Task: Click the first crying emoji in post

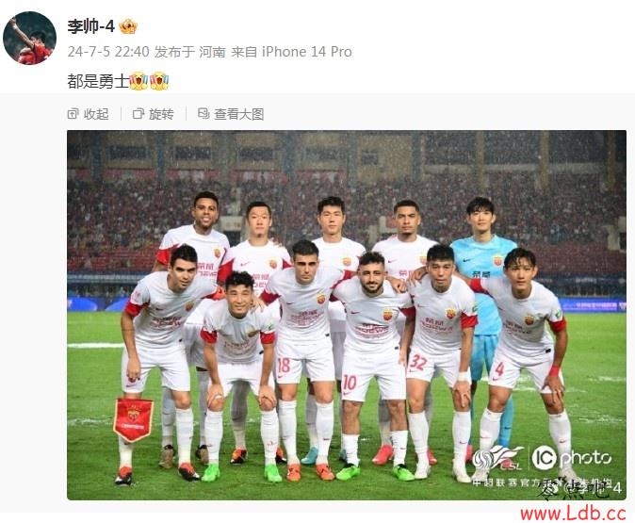Action: 138,81
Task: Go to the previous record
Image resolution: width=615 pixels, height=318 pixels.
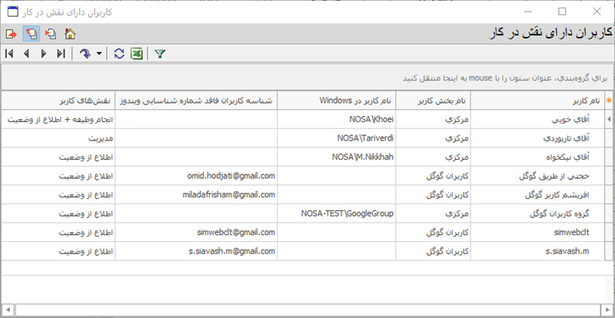Action: click(26, 54)
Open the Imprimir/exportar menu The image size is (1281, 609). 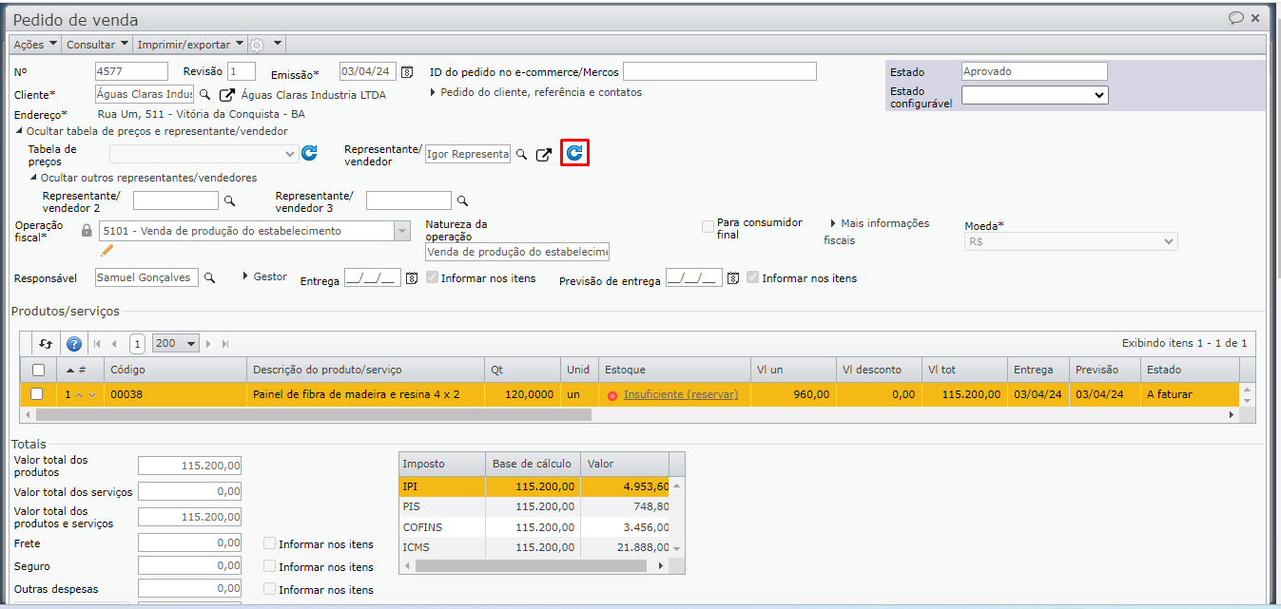tap(190, 45)
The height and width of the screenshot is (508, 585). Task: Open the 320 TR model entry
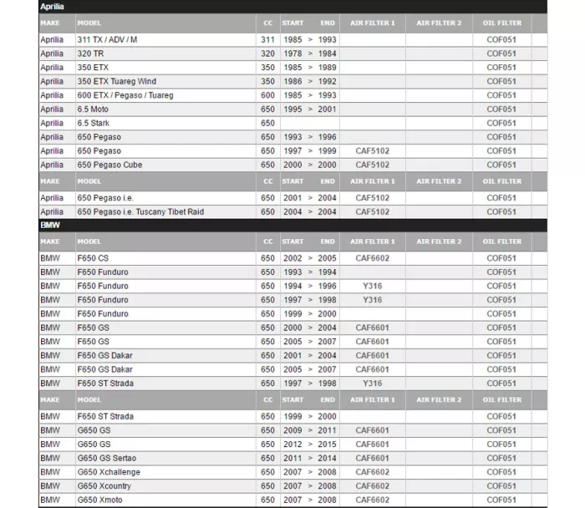point(90,53)
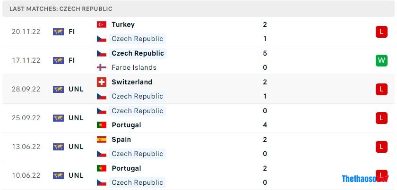Click Portugal flag in 25.09.22 match
Image resolution: width=397 pixels, height=190 pixels.
point(102,125)
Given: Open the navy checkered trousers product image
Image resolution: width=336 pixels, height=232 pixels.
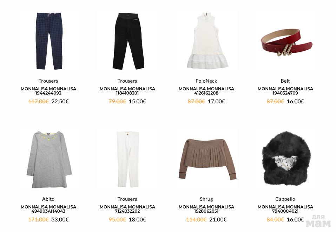Looking at the screenshot, I should tap(49, 41).
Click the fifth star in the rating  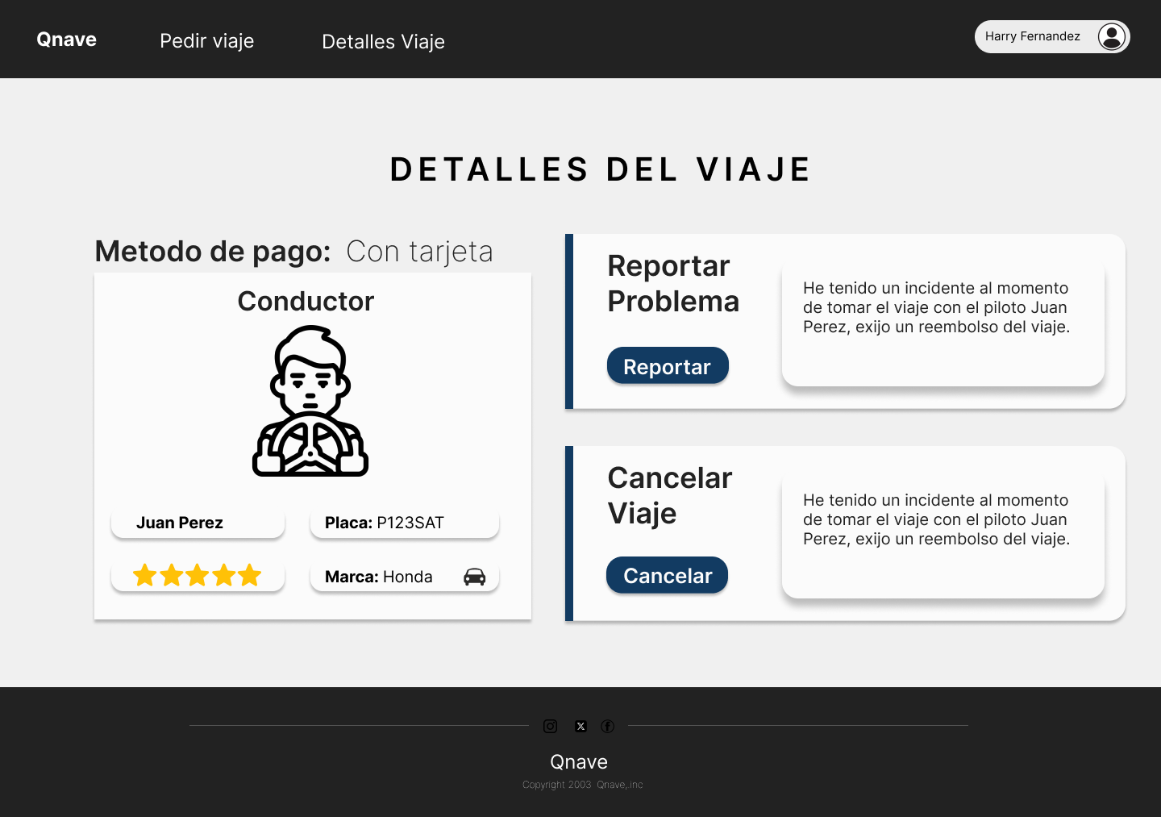coord(250,575)
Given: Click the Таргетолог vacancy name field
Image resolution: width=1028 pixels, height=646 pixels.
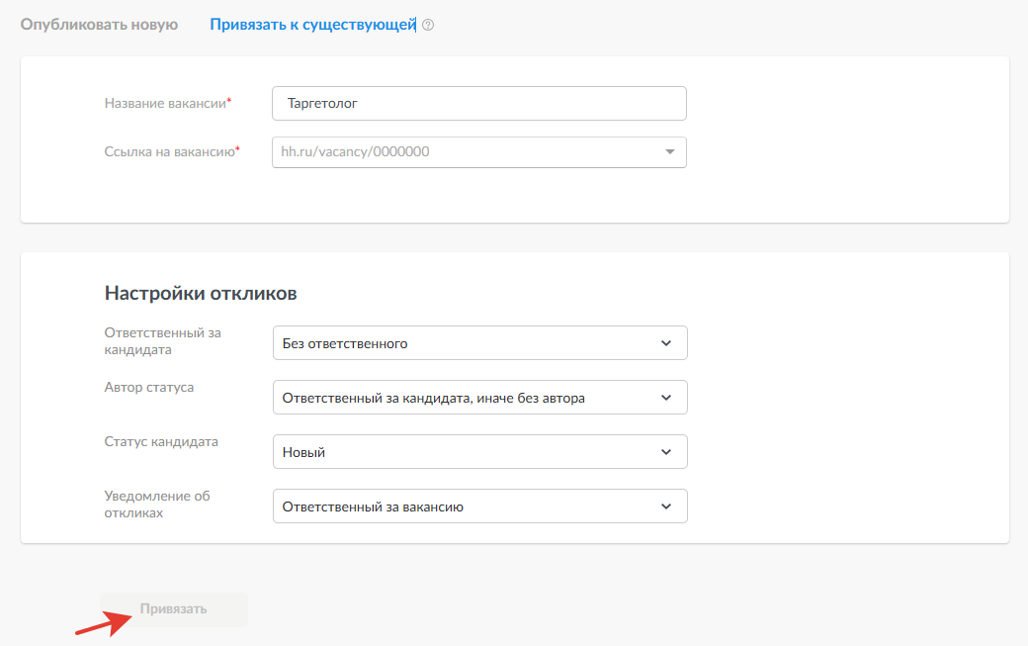Looking at the screenshot, I should [478, 103].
= = =
→ **Exercise aim**
For each line above that includes "Given", make a copy.

→ **Your solution**
Given: Open the navy checkered trousers product image
Given: Click the Таргетолог vacancy name field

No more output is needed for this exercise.